Preheat the oven to 450 degrees F.

Place the slices of prosciutto on a lightly greased baking sheet or use parchment paper. Bake until the prosciutto slices are almost completely crisp, about 6 to 8 minutes. The slices will crisp up even more as they cool. Reserve for garnish.

In a medium saucepan, bring the chicken stock to a boil. Keep the chicken stock at a low simmer.

When you remove the prosciutto from the oven, take the temperature down 400 degrees, toss the cut asparagus with olive oil and salt and pepper and roast in the oven for 5 minutes (more if the asparagus is really thick).

In another saucepan, melt 1 tablespoon of the butter. Add the shallot and cook until tender, about 3 minutes. Add the Arborio rice and stir to coat in the butter. Continue toasting the rice, stirring constantly, for about 3 minutes more. Add the Champagne and simmer until the liquid has almost evaporated, about 3 minutes. Add 1/2 cup of the simmering broth and stir until almost completely absorbed, about 2 minutes.

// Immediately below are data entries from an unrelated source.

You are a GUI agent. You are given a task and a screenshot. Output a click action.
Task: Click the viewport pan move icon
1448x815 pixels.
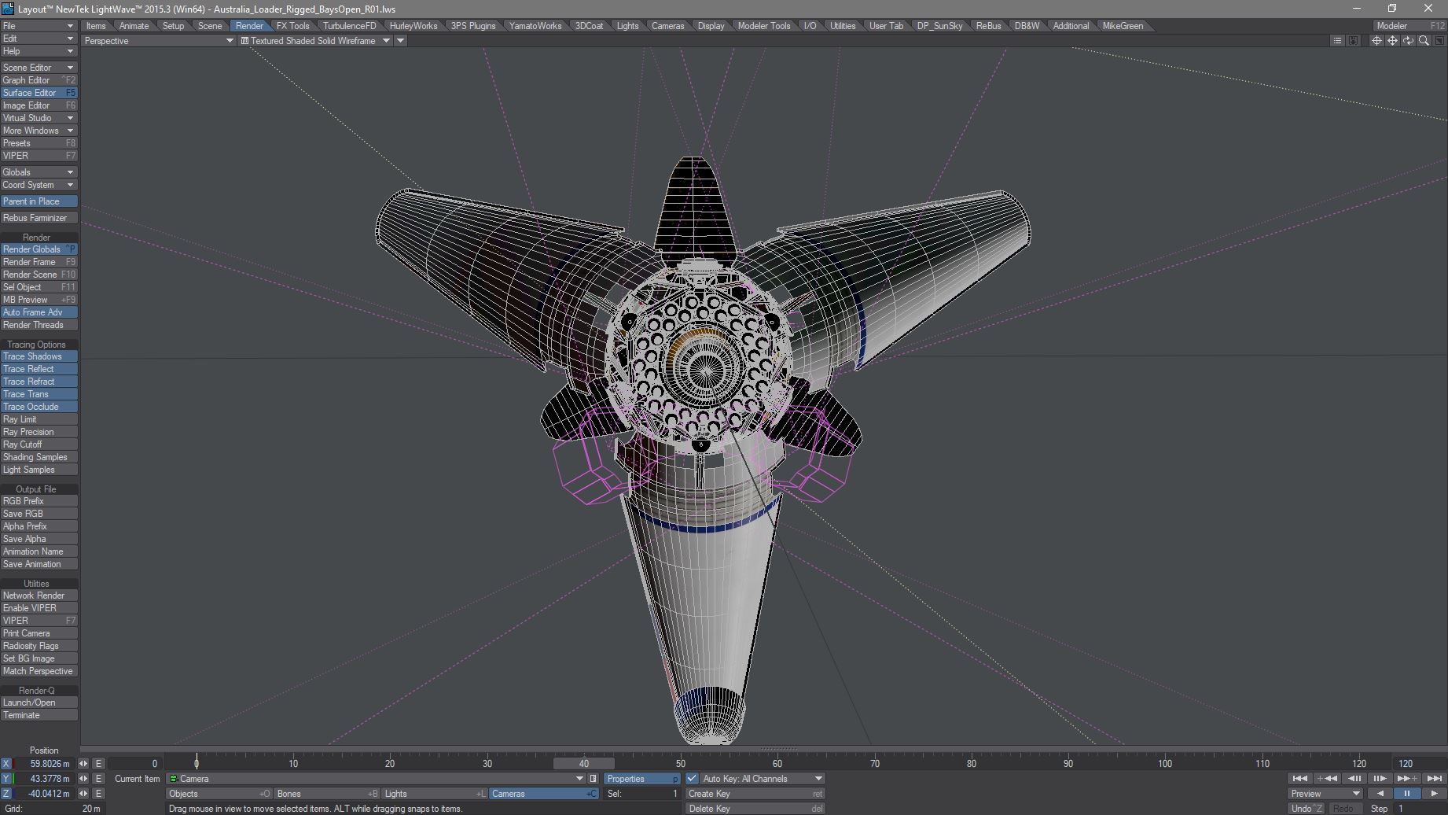(1392, 41)
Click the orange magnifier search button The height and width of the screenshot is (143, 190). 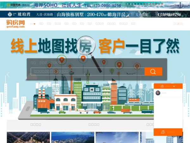153,72
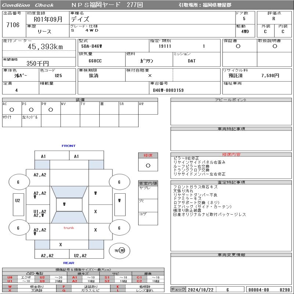Click the trunk area in car diagram

69,228
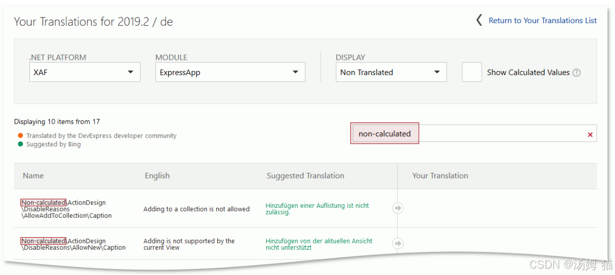Click the Suggested Translation column header
Viewport: 615px width, 275px height.
(x=305, y=176)
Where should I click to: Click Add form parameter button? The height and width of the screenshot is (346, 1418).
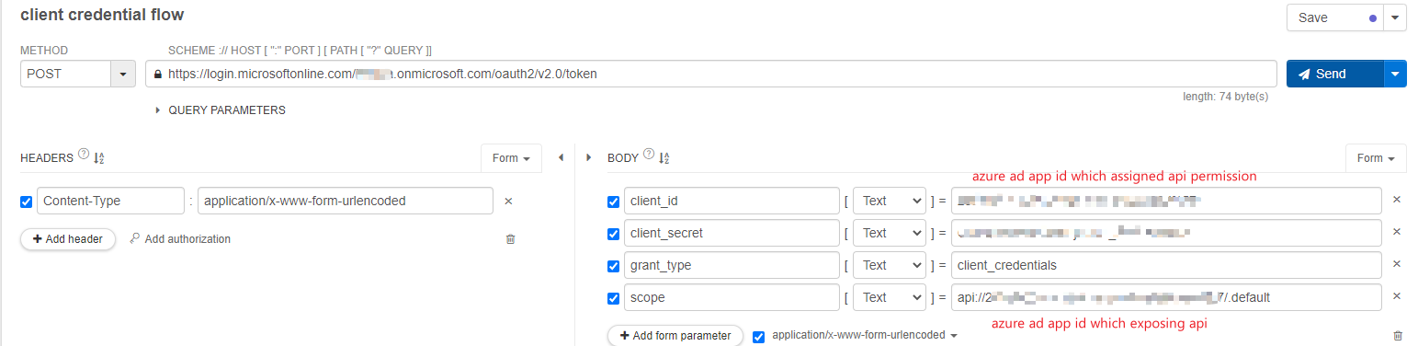pos(675,336)
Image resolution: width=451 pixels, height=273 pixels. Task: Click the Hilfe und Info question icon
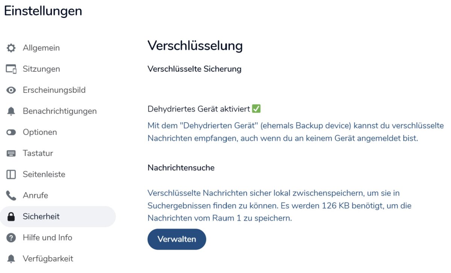pyautogui.click(x=11, y=238)
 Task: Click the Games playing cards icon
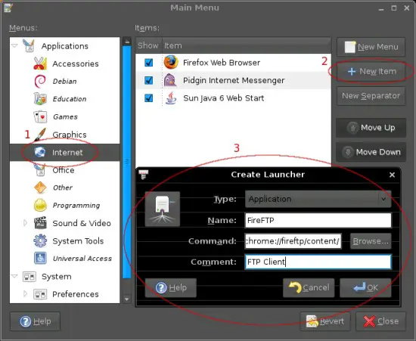(x=40, y=116)
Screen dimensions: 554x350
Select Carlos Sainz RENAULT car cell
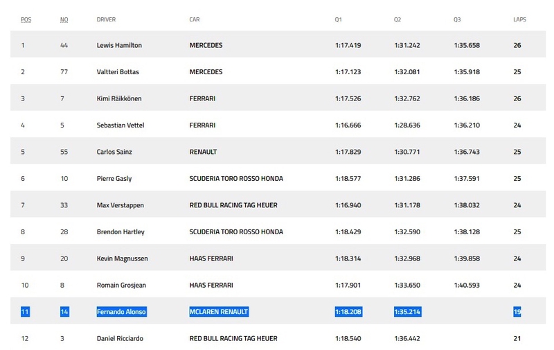(203, 152)
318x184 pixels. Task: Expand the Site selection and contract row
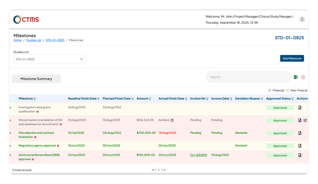coord(10,133)
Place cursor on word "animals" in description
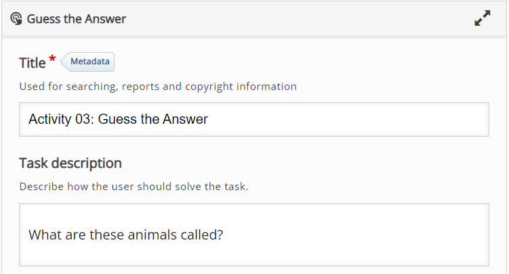 pyautogui.click(x=152, y=235)
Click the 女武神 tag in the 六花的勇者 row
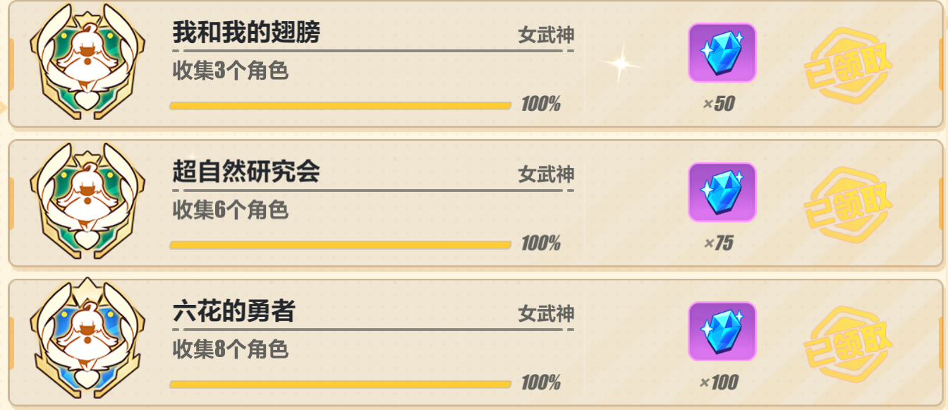 546,314
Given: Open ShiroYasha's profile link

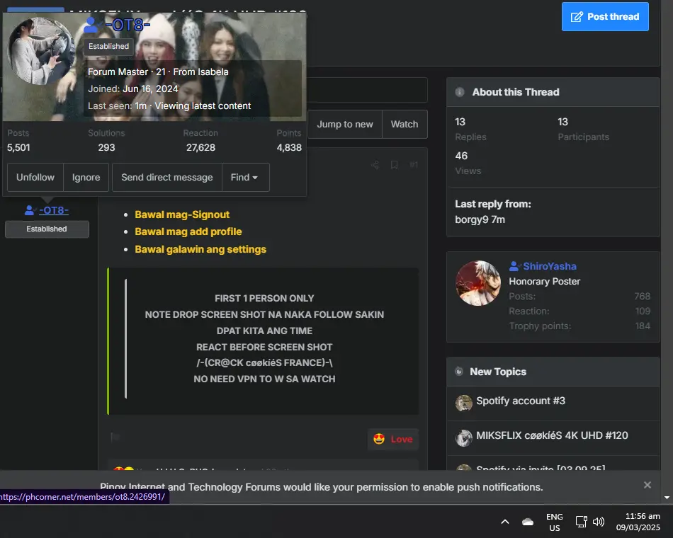Looking at the screenshot, I should click(x=550, y=266).
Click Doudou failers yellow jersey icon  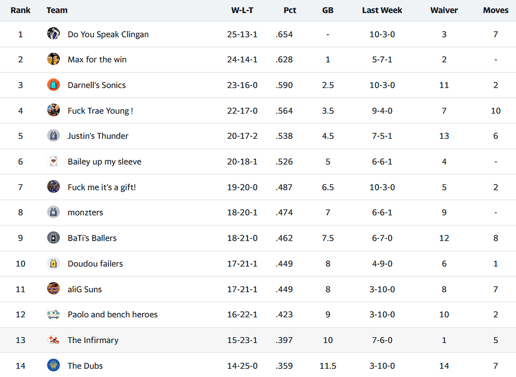[53, 263]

Continue cooking the rice, adding the broth 1/2 cup at a time, stirring constantly and allowing each addition of broth to absorb before adding the next, until the rice is tender but still firm to the bite and the mixture is creamy, about 20 minutes total. Remove from the heat. Gently stir in the asparagus, remaining butter, Parmesan, salt, and pepper. Spoon the risotto into serving dishes and garnish by breaking the crisp prosciutto into smaller pieces over the top of the risotto. Serve immediately.

I like to serve this, and other pasta dishes, with a parmesan crisp. They are absolutely delicious and so easy to make.